Suggested actions for schools: Continue to build out your scenarios by imagining the potential impacts on charitable giving if economic conditions continue to deteriorate. Imagine the impacts over various time frames and with various types of donors. Specifically, are there certain industries, age groups, or other factors that will impact who is able to give and how much?
What if…community polarization impacts giving to your school?
As culture wars continue to rage in the U.S., many are concerned about the resulting impacts on charitable giving. Research suggests that there is some correlation between political ideology and charitable giving, but little hard data on how that may be disrupting or fueling current giving to charitable institutions. Anecdotal evidence suggests that small gifts to nonprofits may be affected but major donors, who are really invested in an organization, are more unlikely to curtail giving. In its publication, 11 Trends in Philanthropy for 2022, the Dorothy A. Johnson Center for Philanthropy suggests that philanthropy will be embroiled in culture wars for the foreseeable future, and that this will call on fundraisers to devote more time to explaining their mission and desired outcomes to donors. They also note: “There is a danger that, as political power shifts across parties, the party in power will seek to restrict giving in ways that will support their ideological stance and damage the credibility of the philanthropic sector as a whole.”
Suggested action for schools: Continue to build out your scenarios by imagining how various culture war issues could impact giving to your school both negatively and positively. Given your school’s mission, which issues could impact different types of donors? How can you leverage your mission to attract new donors? What kinds of resources will you need to keep communication lines open and school outcomes transparent?
What if…accepting cryptocurrency could reveal a new group of donors?
According to the Johnson Center Trend report, “Five years on, nonprofits are still struggling with the idea of cryptocurrency.
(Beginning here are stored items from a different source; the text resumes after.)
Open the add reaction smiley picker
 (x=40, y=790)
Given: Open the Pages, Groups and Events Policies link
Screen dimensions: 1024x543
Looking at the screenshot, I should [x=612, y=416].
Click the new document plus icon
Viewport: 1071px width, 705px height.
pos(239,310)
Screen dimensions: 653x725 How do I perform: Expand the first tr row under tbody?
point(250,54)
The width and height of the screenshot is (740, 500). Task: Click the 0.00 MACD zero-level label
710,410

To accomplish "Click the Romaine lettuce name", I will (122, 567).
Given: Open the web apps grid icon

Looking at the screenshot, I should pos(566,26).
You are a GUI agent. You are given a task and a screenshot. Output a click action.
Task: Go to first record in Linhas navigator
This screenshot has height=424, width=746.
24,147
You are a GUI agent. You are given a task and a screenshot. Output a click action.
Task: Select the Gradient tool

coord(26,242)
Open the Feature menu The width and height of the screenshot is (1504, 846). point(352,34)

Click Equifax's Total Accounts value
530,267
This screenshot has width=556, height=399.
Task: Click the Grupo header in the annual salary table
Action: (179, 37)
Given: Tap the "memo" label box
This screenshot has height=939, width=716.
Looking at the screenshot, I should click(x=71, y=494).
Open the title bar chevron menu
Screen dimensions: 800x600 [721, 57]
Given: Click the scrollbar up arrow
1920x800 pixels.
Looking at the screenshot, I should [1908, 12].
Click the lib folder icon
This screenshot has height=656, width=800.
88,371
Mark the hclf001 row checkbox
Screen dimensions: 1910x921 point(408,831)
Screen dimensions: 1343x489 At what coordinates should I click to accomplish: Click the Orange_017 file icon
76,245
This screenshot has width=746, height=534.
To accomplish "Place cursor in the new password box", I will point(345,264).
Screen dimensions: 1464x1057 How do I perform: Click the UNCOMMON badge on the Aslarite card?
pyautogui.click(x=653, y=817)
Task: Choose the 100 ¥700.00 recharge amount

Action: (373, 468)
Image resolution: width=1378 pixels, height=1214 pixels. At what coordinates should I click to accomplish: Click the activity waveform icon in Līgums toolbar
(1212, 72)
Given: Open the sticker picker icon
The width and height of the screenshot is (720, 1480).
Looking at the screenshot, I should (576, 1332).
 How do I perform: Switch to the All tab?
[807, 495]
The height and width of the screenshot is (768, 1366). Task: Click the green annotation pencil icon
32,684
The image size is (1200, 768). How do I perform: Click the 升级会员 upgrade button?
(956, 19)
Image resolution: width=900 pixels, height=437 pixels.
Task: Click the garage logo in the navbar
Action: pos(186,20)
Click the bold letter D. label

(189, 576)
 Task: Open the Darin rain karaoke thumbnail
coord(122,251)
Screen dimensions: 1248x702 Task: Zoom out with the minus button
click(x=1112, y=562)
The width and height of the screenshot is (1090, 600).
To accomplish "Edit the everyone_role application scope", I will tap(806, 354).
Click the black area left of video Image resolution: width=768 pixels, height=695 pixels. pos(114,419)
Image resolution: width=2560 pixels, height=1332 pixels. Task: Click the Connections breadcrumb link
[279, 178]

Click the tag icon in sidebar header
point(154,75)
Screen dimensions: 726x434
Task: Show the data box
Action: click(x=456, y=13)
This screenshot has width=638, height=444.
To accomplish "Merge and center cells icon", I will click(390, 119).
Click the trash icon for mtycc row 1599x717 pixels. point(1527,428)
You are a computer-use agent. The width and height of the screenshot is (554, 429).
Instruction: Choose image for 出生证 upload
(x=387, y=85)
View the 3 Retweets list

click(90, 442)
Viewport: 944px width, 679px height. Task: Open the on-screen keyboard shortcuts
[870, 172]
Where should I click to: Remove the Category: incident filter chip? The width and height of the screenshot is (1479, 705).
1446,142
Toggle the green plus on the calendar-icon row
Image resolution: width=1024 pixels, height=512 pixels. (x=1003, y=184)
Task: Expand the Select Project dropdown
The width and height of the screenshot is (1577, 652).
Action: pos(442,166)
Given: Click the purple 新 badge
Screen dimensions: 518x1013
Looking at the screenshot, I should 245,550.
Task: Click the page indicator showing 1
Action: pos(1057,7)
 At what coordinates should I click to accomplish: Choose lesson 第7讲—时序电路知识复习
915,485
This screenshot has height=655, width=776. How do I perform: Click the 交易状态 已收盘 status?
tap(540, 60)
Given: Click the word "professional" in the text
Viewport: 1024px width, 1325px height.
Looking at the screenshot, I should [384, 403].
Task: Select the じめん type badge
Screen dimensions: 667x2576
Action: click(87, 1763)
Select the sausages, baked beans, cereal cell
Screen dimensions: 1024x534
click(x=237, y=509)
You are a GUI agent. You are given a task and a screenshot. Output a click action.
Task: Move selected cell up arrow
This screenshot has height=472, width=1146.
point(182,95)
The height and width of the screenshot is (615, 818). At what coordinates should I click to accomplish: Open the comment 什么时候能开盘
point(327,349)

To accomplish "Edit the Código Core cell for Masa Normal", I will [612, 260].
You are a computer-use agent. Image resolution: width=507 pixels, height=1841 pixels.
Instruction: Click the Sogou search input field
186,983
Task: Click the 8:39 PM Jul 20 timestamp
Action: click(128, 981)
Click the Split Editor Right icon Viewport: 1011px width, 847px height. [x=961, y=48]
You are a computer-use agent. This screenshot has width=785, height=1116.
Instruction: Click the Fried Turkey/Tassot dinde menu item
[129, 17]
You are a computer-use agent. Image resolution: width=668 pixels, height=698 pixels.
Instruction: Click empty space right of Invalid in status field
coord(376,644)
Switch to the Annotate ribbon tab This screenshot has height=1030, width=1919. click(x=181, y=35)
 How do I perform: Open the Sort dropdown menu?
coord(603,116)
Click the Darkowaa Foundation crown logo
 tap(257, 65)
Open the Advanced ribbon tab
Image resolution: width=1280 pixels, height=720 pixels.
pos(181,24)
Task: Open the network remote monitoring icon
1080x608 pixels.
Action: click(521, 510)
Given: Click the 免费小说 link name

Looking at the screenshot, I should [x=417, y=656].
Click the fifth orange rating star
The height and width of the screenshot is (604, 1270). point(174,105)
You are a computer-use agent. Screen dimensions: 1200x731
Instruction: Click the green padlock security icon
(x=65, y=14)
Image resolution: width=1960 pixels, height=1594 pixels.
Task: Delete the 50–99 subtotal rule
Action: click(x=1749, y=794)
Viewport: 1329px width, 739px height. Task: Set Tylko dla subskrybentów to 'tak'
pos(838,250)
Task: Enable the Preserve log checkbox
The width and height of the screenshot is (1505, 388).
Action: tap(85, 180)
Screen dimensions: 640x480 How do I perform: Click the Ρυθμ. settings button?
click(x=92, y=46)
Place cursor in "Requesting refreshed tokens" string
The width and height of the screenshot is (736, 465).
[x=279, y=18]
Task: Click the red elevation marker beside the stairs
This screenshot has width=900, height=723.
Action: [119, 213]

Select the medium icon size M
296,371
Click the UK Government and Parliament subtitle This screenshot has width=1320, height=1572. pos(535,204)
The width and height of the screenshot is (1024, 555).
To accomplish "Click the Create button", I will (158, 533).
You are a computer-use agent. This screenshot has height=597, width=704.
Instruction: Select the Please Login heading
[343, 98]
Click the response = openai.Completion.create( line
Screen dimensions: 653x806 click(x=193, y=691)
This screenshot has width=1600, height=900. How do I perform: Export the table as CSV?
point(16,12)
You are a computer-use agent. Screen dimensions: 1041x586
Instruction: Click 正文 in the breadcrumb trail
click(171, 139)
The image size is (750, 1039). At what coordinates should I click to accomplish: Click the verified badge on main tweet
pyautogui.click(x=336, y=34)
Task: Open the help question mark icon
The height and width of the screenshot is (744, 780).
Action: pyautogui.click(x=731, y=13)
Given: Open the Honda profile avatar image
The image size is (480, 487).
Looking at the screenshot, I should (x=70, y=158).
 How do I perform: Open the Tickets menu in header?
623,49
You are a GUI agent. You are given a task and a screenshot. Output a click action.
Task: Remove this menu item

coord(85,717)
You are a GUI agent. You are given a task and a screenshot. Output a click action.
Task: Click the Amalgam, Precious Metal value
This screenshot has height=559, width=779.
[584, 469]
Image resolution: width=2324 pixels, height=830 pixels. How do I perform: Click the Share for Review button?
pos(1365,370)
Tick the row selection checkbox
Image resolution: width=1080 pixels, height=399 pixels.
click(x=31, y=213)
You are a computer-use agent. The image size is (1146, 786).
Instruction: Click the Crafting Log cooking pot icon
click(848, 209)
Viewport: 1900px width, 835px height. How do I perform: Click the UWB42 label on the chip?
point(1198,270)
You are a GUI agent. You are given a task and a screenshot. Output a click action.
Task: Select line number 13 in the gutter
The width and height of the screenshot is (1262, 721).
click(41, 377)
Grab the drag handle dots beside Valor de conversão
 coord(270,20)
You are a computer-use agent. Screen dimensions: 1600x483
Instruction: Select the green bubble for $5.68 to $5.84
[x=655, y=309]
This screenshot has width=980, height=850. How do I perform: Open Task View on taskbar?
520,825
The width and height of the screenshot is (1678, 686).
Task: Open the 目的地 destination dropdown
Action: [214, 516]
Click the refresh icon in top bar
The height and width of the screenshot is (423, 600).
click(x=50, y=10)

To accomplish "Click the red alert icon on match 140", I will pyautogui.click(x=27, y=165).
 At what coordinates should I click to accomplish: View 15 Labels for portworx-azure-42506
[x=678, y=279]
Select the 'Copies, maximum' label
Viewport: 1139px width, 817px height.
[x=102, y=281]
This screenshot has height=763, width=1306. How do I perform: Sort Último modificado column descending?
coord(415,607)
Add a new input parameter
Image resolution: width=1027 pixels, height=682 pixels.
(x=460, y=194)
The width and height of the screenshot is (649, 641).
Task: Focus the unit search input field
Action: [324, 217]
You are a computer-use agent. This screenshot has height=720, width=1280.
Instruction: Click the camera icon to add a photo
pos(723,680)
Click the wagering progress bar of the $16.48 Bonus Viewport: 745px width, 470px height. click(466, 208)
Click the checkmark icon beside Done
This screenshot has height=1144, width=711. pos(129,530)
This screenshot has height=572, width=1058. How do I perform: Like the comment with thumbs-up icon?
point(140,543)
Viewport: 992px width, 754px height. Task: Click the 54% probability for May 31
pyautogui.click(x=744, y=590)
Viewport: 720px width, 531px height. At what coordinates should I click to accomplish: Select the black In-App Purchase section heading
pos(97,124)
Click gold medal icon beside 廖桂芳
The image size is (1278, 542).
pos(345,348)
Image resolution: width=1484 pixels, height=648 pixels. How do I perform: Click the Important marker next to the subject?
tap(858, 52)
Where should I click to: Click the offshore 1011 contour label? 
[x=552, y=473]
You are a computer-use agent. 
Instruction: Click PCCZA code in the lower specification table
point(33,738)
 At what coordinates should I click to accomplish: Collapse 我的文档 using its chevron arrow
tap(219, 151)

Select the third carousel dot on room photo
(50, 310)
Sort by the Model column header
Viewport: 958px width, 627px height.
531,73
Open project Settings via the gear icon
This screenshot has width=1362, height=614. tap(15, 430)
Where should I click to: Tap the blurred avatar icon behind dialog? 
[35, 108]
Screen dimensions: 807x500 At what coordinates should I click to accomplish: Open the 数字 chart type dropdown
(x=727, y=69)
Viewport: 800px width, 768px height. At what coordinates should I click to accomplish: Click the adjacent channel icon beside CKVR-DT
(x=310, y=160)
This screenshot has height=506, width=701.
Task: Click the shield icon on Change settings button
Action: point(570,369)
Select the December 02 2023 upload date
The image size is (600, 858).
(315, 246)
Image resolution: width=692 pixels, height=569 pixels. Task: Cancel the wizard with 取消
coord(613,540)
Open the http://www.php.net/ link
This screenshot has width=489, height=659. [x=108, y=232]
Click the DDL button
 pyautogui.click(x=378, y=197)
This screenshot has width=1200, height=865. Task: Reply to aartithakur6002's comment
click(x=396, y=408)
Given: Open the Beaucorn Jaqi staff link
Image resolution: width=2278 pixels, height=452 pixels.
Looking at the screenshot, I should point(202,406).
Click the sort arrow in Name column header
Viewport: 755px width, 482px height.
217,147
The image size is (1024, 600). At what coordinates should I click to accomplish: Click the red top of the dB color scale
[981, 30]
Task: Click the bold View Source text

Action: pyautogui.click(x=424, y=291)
The asset itself can be volatile, the technology behind it confusing, and new cryptocurrencies are created all the time.” However, cryptocurrency is opening up a new demographic of givers who are quite generous. According to a Fidelity Charitable survey, “people who invest in cryptocurrencies were more likely than traditional investors to donate at least $1,000 to charity in 2020.” Accepting crypto assets is not without difficulty though. It is still a volatile asset, and processes can be complex and insecure. But as millennials become a larger part of the donor base, this may be a move that schools will need to make…with knowledge and caution.
Suggested action for schools: Expand your scenarios by considering how charitable giving could be impacted by accepting crypto assets. Explore what your school would need to do in terms of processes and practices to move in this direction safely and effectively.
As you continue scenario planning, consider these additional questions around the changing advancement landscape:
- What if competition for advancement personnel becomes steeper?
- What if artificial intelligence provides new processes and opportunities for advancement work?
- What if new tax law changes impact charitable giving (either positively or negatively)?
- What if collaborating around development with our other schools reveals new donor possibilities?
Good luck developing scenarios that will help guide actions to guarantee long-term sustainability for your school and the spirit of giving.